------ STORED DATA
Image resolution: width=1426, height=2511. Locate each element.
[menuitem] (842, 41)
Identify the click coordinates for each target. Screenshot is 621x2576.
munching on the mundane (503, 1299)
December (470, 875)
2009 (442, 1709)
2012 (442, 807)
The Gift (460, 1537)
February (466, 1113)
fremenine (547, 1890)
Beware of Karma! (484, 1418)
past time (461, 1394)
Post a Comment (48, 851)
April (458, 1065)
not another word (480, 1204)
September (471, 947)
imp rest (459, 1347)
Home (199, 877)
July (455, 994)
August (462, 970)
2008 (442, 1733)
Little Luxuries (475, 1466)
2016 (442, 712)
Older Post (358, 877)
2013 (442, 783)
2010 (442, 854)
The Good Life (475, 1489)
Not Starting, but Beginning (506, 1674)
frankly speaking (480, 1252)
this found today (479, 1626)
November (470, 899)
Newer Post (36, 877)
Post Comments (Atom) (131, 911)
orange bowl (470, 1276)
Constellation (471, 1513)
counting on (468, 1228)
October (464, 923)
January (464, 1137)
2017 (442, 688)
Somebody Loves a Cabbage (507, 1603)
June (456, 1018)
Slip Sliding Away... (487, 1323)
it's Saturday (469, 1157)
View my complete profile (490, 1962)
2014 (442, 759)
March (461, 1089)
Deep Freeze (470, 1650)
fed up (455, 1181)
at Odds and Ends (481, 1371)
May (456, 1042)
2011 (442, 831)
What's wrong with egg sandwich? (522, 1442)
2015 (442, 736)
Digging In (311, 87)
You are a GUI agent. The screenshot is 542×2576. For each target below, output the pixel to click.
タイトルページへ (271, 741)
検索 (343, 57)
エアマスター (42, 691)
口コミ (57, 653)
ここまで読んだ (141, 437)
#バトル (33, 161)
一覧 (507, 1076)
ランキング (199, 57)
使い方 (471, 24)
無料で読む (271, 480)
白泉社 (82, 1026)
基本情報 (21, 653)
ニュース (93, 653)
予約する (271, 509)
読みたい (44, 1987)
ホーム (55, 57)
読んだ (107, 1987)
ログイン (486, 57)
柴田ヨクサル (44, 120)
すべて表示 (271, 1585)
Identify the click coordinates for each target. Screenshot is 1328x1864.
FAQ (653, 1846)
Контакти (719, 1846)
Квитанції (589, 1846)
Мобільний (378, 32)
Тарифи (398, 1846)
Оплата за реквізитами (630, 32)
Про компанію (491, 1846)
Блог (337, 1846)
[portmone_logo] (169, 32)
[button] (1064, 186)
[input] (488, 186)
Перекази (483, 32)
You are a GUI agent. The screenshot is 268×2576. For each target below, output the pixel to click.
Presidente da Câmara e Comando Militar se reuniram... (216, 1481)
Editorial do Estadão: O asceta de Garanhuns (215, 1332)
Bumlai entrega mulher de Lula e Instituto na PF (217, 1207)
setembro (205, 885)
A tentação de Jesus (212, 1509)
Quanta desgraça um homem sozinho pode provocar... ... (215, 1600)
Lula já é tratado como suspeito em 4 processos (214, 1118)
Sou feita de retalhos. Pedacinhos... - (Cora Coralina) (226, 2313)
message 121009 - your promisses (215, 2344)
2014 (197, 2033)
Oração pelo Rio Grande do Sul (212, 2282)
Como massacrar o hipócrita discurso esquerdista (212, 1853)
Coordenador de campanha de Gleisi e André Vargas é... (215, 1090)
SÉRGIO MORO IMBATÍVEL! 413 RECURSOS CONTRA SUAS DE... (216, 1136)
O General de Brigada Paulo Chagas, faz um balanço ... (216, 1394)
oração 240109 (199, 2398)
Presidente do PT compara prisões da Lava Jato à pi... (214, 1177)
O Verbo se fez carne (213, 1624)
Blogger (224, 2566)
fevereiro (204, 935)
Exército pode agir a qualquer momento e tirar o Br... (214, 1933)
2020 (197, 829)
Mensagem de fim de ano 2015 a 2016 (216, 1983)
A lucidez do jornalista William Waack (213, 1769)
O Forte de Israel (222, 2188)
------------
▸ OBJECTIVE: How many lines of the entries contain the word "below"? Reply with the number alone.

▸ PROBLEM SOLUTION: 2